For infra systems, this is great: code against the GCS API, and let the user choose the cost/latency/durability tradeoffs that make sense for their use case.
korkybuchek
> This makes Google the only major cloud that has low-latency single-zone object storage, standard regional object storage,
Absurd claim. S3 Express launched last year.
akshayshah
Sure, but AFAIK S3’s multi-region capabilities are quite far behind GCS’s.
S3 offers some multi-region replication facilities, but as far as I’ve seen they all come at the cost of inconsistent reads - which greatly complicates application code. GCS dual-region buckets offer strongly consistent metadata reads across multiple regions, transparently fetch data from the source region where necessary, and offer clear SLAs for replication. I don’t think the S3 offerings are comparable. But maybe I’m wrong - I’d love more competition here!
https://cloud.google.com/blog/products/storage-data-transfer...
korkybuchek
> Sure, but AFAIK S3’s multi-region capabilities are quite far behind GCS’s.
Entirely different claim.
grantwu
Isn't S3 Express not the same API? You have to use a "directory bucket" which isn't an object store anymore, as it has actual directories.

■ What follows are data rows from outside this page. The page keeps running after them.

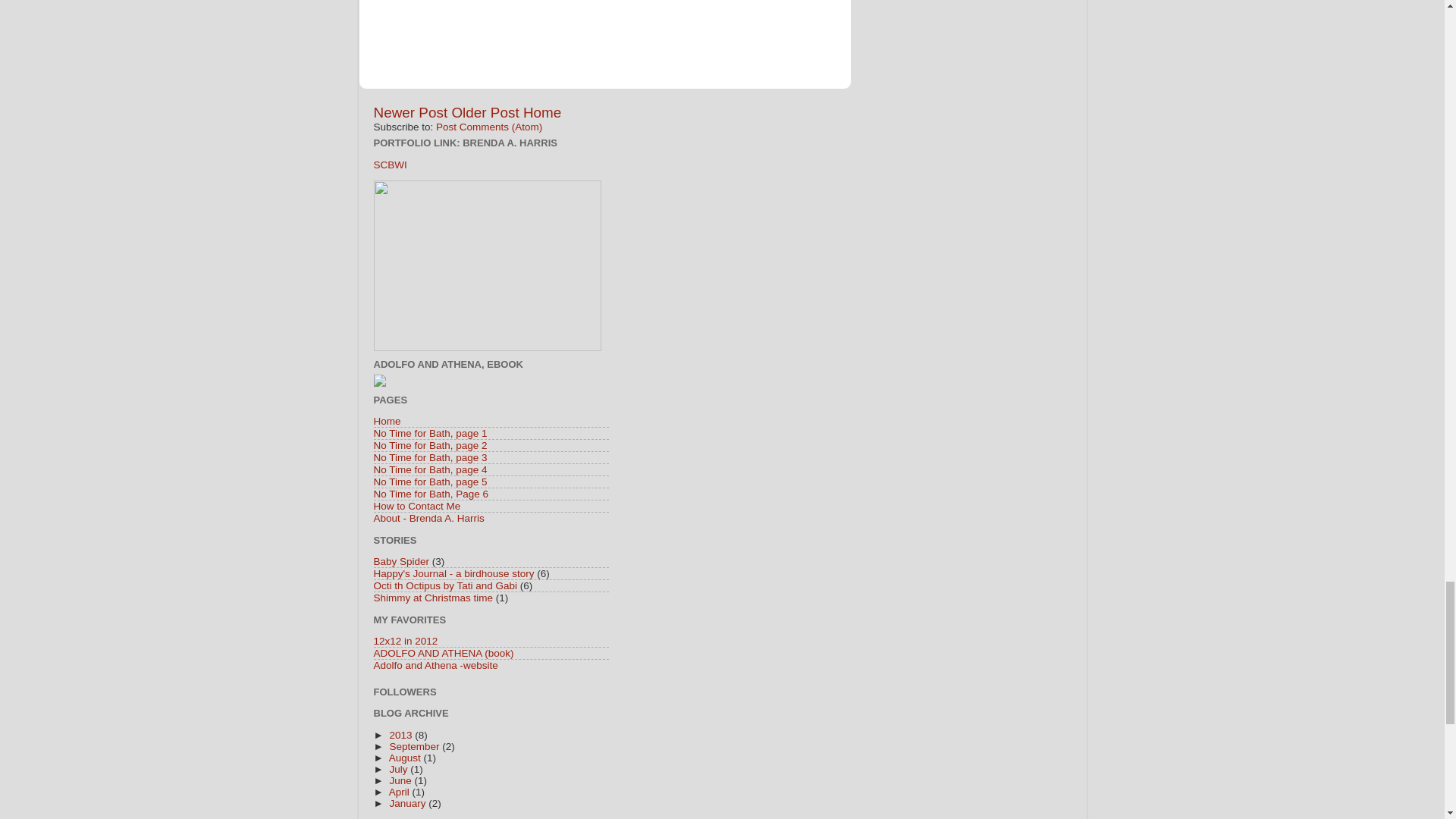
Older Post (484, 112)
Newer Post (409, 112)
Given the description of an element on the screen output the (x, y) to click on. 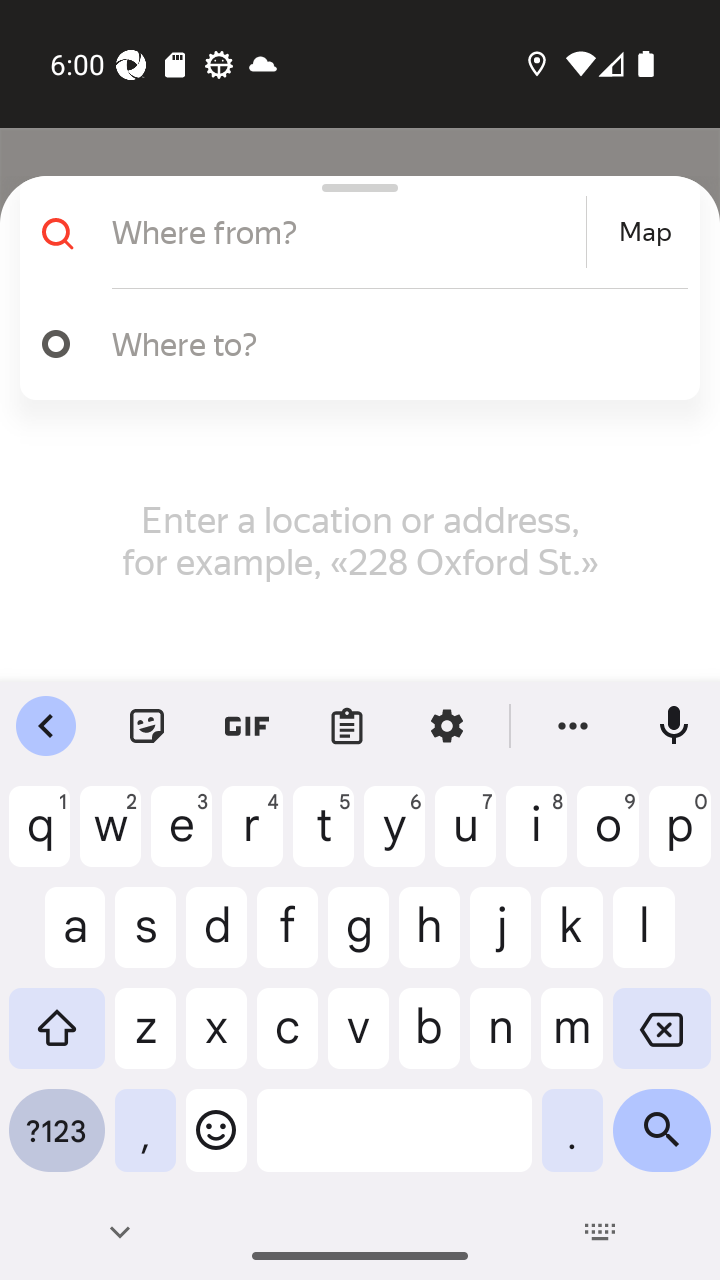
Where from? Map Map (352, 232)
Map (645, 232)
Where from? (346, 232)
Where to? (352, 343)
Where to? (390, 343)
Given the description of an element on the screen output the (x, y) to click on. 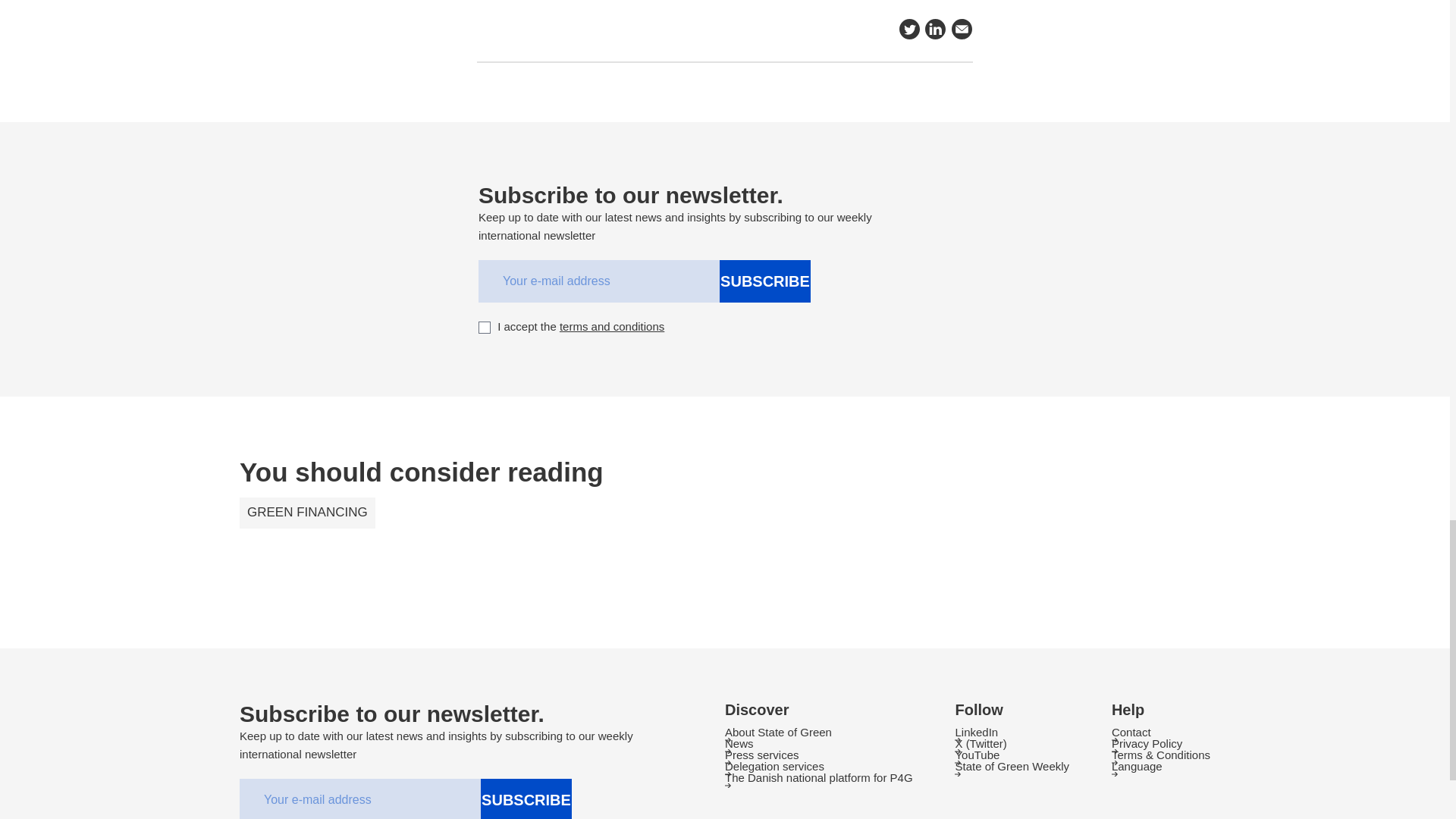
on (484, 327)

To be honest I'm not actually sure how different the API is. I've never used it. I just frequently trip over the existence of parallel APIs for directory buckets (when I'm doing something niche, mostly; I think GetObject/PutObject are the same.)
dastbe
?
s3: https://aws.amazon.com/pm/serv-s3
s3 express: https://aws.amazon.com/s3/storage-classes/express-one-zone/
cross-region replication: https://docs.aws.amazon.com/AmazonS3/latest/userguide/replic...
akshayshah
The cross-region replication I’ve seen for S3 (including the link you’ve provided) is fundamentally different from a dual-region GCS bucket. AWS is providing a way to automatically copy objects between distinct buckets, while GCS is providing a single bucket that spans multiple regions.
It’s much, much easier to code against a dual-region GCS bucket because the bucket namespace and object metadata are strongly consistent across regions.
alobrah
FYI this was unveiled at the 2025 Google Next conference, and they're apparently unveiling a gRPC client for Rapid Storage, which appears to be a very thin wrapper over Colossus itself, as this is just zonal storage.
jauntywundrkind
Struggling to find a definition, but seemingly zonal just means there's a massive instance per cluster.

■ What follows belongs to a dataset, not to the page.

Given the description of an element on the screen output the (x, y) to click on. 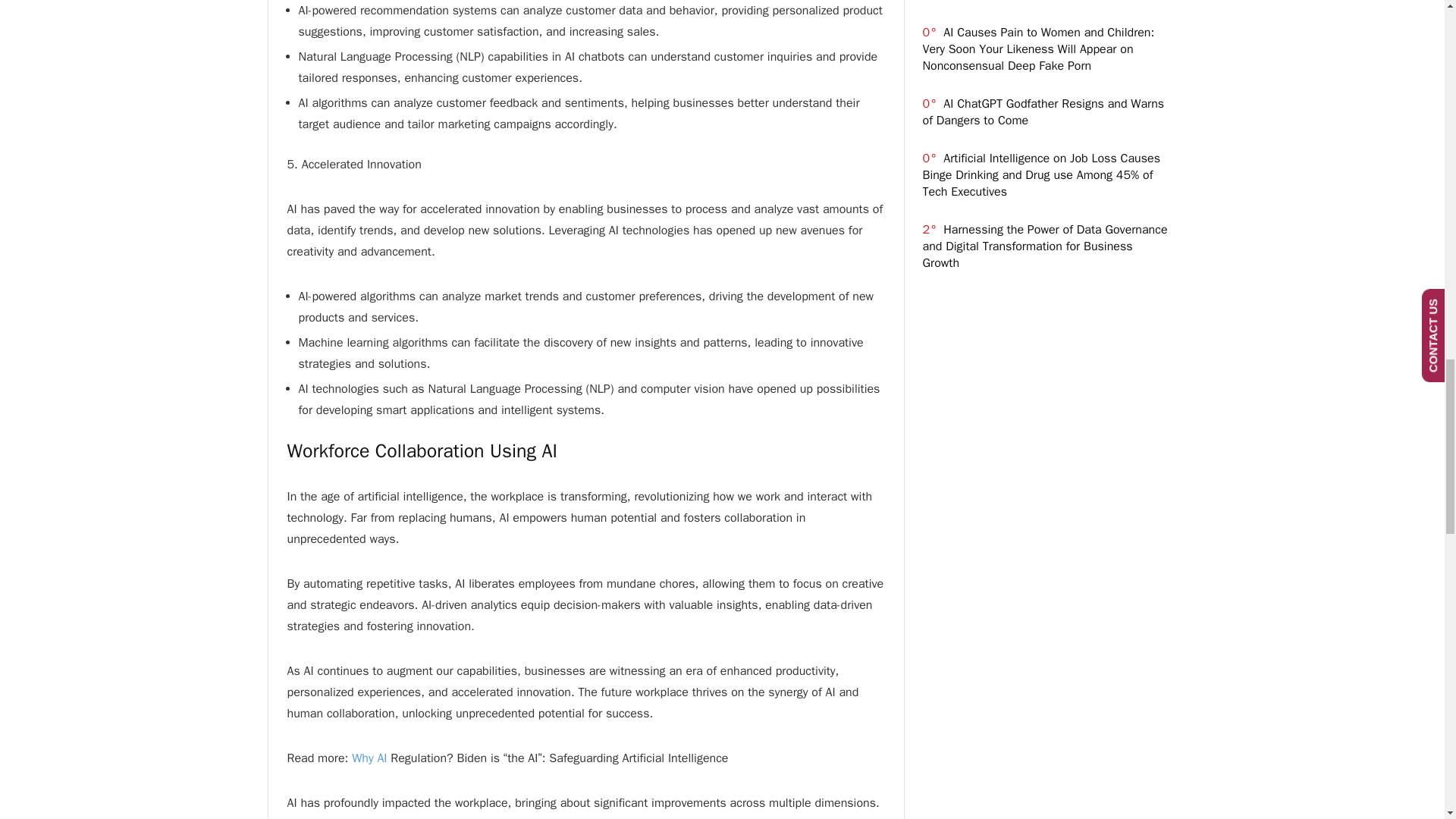
Why AI (369, 758)
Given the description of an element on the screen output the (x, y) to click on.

Did find some interesting recent (March 28th, 2025) reads though!
Colossus under the hood: How we deliver SSD performance at HDD prices https://cloud.google.com/blog/products/storage-data-transfer...
I kind of thought you meant ZNS / https://zonedstorage.io/ at first, or it's more recent better awesomer counterpart Host Directed Placement (HDP). I wish someone would please please advertize support for HDP, sounds like such a free win, tackling so many write amplification issues for so little extra complexity: just say which stream you want to write to, and writes to that stream will go onto the same superblock. Duh, simple, great.
Dylan16807
Delivering "HDD prices" is a bold claim there.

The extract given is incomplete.